# Data for analysis
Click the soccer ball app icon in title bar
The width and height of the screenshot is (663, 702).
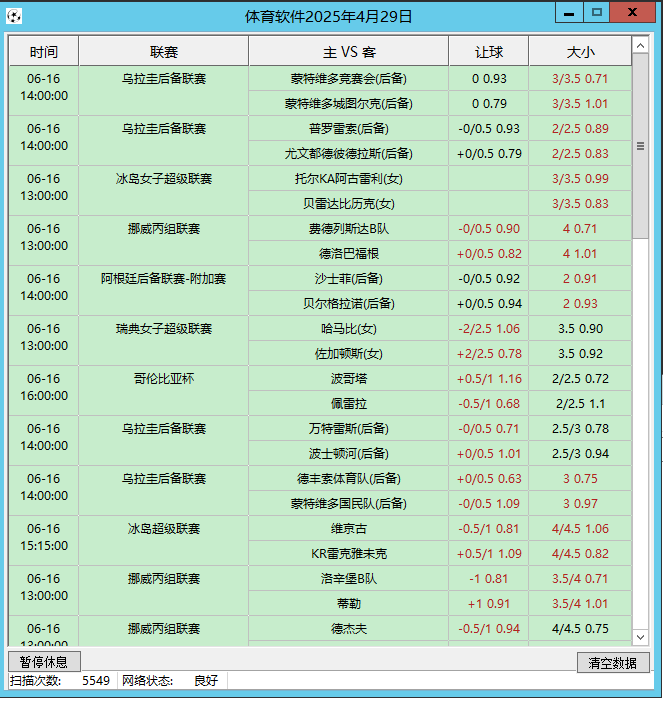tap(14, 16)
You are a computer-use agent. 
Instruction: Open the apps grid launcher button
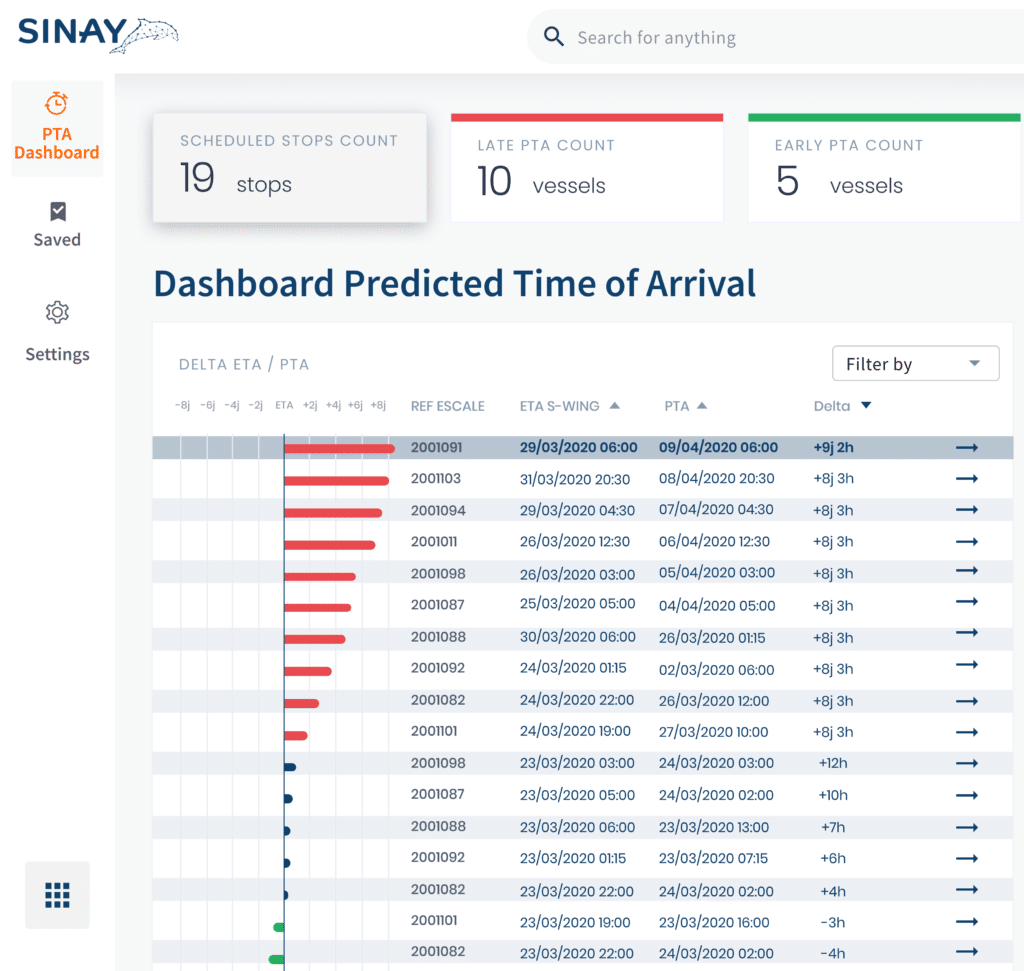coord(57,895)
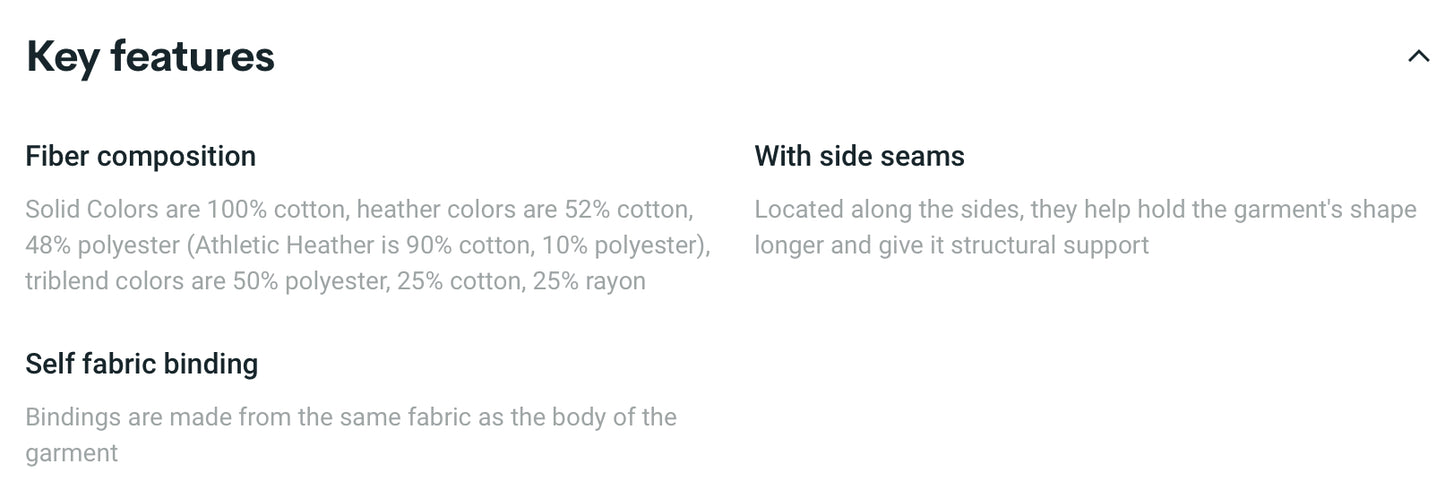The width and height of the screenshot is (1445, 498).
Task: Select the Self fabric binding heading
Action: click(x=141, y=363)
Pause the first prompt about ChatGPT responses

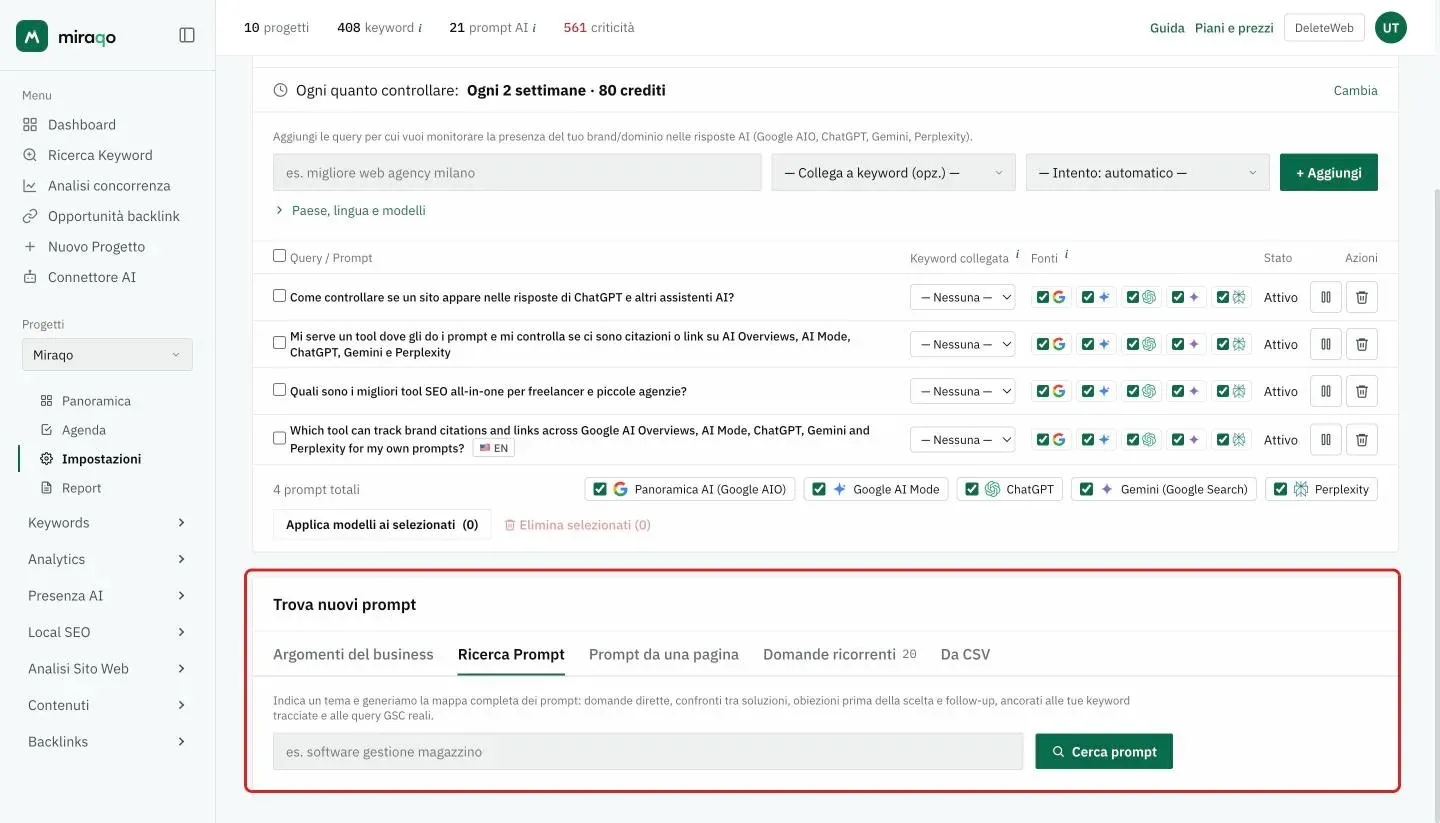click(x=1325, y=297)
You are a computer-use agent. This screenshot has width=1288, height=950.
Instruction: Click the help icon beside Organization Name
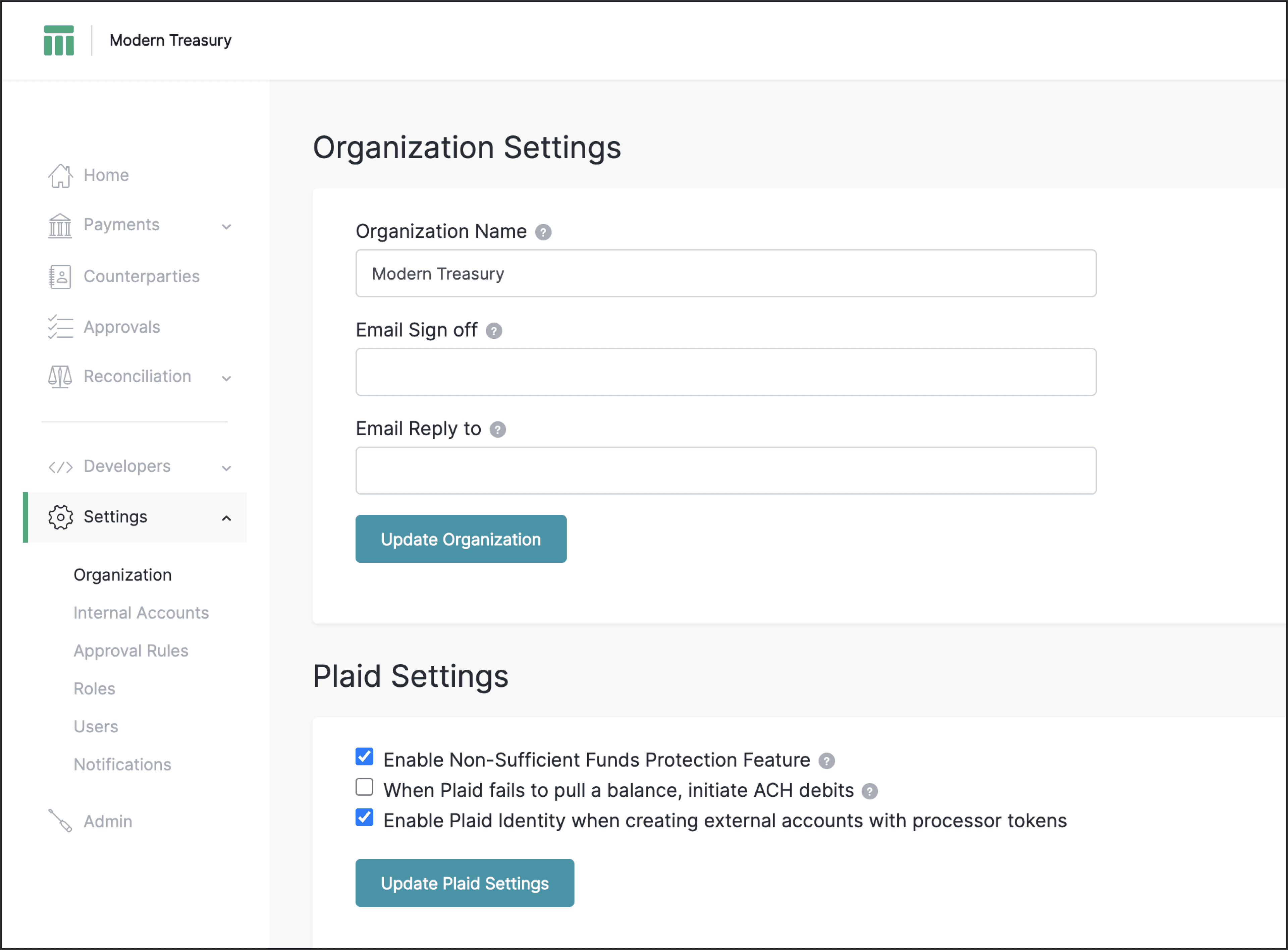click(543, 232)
* * *
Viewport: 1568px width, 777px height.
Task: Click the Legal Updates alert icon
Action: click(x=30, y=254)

# Task
Look for the word "computer". Copy out every line of the data that has it.

# Output
You are a computer-use agent. 
You are a computer-use agent. This screenshot has width=1288, height=950.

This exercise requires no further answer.